Abstract
Introduction:
High-power laser settings are commonly employed for stone dusting techniques. Previous in vitro and in vivo studies have demonstrated that a toxic thermal dose can result from treatment within a renal calix without adequate irrigation. Hence, both laser power and irrigation rate must be considered together to determine safe laser lithotripsy parameters. The objective of this in vitro study was to map parameter safety boundaries and create guidelines for selection of safe laser and irrigation settings.
Methods:
The experimental system consisted of in vitro models simulating ureter, renal calix, and renal pelvis placed in a water bath maintained at 37°C. Temperature was recorded during ureteroscopy with laser activation for 60 seconds. Trials were conducted at strategically selected power levels and irrigation rates. Thermal dose for each trial was calculated based on Sapareto and Dewey t43 methodology with thermal dose >120 equivalent minutes considered to result in thermal tissue injury. A parameter safety boundary was established by plotting the maximal safe power level for each irrigation rate.
Results:
The parameter safety boundary was found to be linear for each scenario with the renal pelvis able to tolerate the highest laser power and the renal calix the least power without injury.
Conclusion:
This study describes the methodology to determine parameter safety boundaries that can be used to guide proper selection of thermally safe laser settings and irrigation rates during ureteroscopy with laser lithotripsy. This work provides a framework to assess the effectiveness of various strategies to control and mitigate thermal dose.
Introduction
The introduction of high-power (100–120 W) holmium laser systems capable of 60 to 80 Hz pulse frequency has dramatically expanded the available settings for laser lithotripsy. 1 In addition to the conventional fragmentation strategy, “dusting” 2 –4 and “pop-dusting” 4 –7 are also possible. With dusting, a stone is eroded to submillimeter particles by translating the laser fiber across the surface of a large stone.

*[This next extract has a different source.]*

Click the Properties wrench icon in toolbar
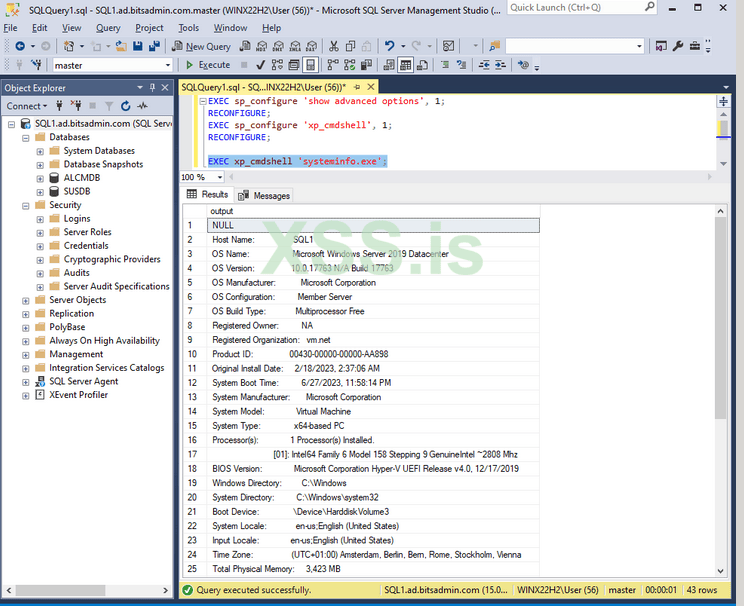The image size is (744, 606). 678,46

With pop-dusting, the laser is activated on a collection of stone fragments in noncontact mode to create a cloud of fragments that randomly pass through the laser focus to produce sand-like particles.

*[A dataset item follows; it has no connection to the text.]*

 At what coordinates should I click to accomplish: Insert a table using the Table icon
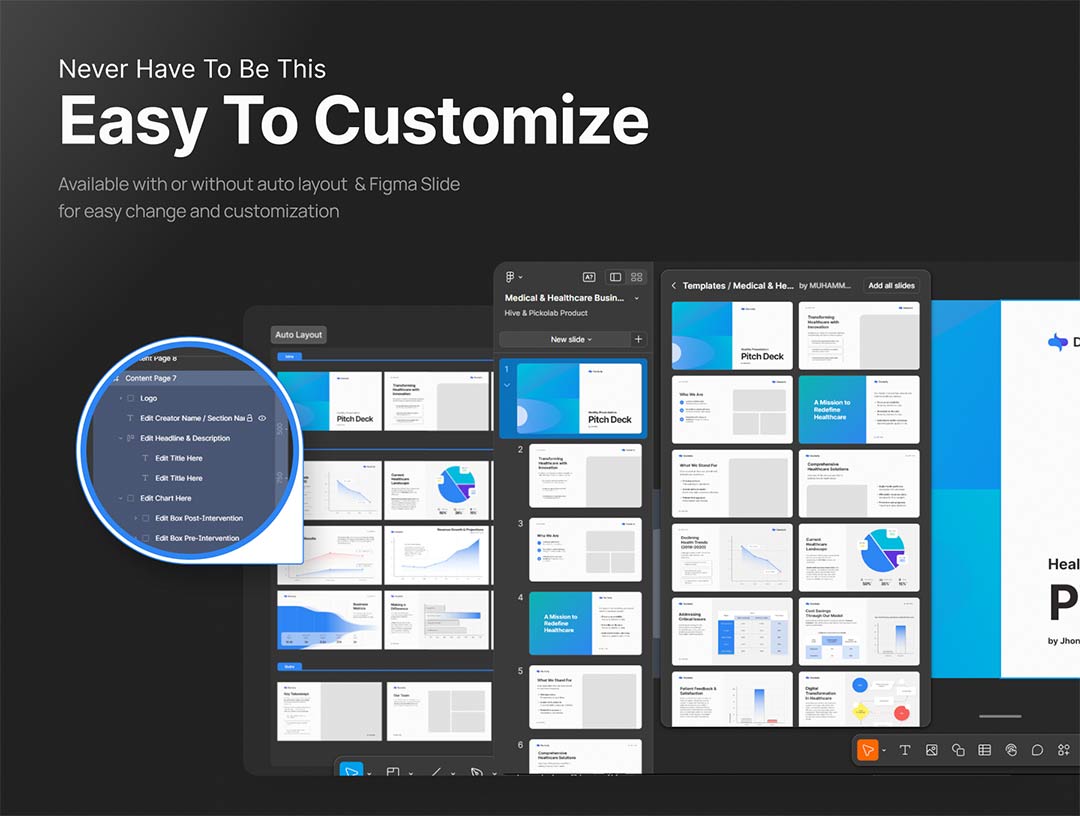[x=985, y=750]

These new lithotripsy modes are effective adjuncts to fragmentation laser lithotripsy and have been shown to shorten operative time. 2 However, the higher powers utilized with these modes present a risk of overheating the caliceal fluid as demonstrated in in vitro and in vivo studies as well as computer simulations. 8 –17 Temperatures in one in vitro study reached 60°C after only 10 seconds of laser activation at 40 W power settings. 8 Even short (<1 second) exposure to this temperature produces cell death and tissue injury. Pathologic thermal injury of the renal parenchyma was grossly apparent in an in vivo porcine study following 60 seconds of laser activation within the collecting system at 40 W power. 9 Moreover, fluid temperature data from previous in vitro studies using the same methods described in this article showed strong agreement with in vivo porcine studies, suggesting that the in vitro system is a good surrogate for in vivo assessment of thermal safety. 8,9
Surprisingly, the assessment of thermal safety in laser lithotripsy has lagged behind the clinical introduction of new high-power laser systems, which do not have automated safety features nor real-time sensing of temperature. Additionally, there is no guidance from industry, professional groups, or regulatory bodies on selection of thermally safe laser settings. Despite the lack of safety features and guidance, a survey in 2015 revealed that 67% of urologists commonly used some form of stone “dusting” technique. 18 Bench studies suggest that increasing irrigation rate can partially control temperature elevation. 8 –12 However, this can only be achieved in certain scenarios, since intrarenal pressures should not exceed 40 cm H2O to minimize risk of infection, sepsis, and hemorrhagic complications from pyelovenous and pyelosinus backflow. 19 –21 Hence, both laser power and irrigation rate must be considered together to determine safe laser lithotripsy parameters. The objective of this study was to demonstrate methods to map the parameter safety boundary and create guidelines for selection of safe laser lithotripsy settings and irrigation rates during ureteroscopy with laser lithotripsy.
Methods
Glass cylindrical tubes (inner diameter 6 mm/length 130 mm/wall thickness 1 mm) terminating in a spherical bulb of 11 or 19 mm inner diameter were used to simulate renal calix and pelvis, respectively. A ureteroscope (LithoVue; Boston Scientific, Boston, MA) was inserted through the model and placed at the middle of the spherical bulbs. The ureter was simulated by placing the ureteroscope within the glass tube 50 mm away from the 19 mm spherical bulb. Experiments were conducted individually for each scenario (renal calix, renal pelvis, and ureter). A 242 μm core laser fiber (Flexiva; Boston Scientific) was introduced through the ureteroscope with the laser fiber tip advanced 5 mm beyond the end of the ureteroscope. Each model was placed in a water bath maintained at 37°C using an immersion heater (Ulanet, Bristol, CT) with 10 mm extending above the water surface (Fig. 1). A wire thermocouple (Omega, Norwalk, CT) was positioned with the measuring portion adjacent to the end of the ureteroscope (Fig. 2).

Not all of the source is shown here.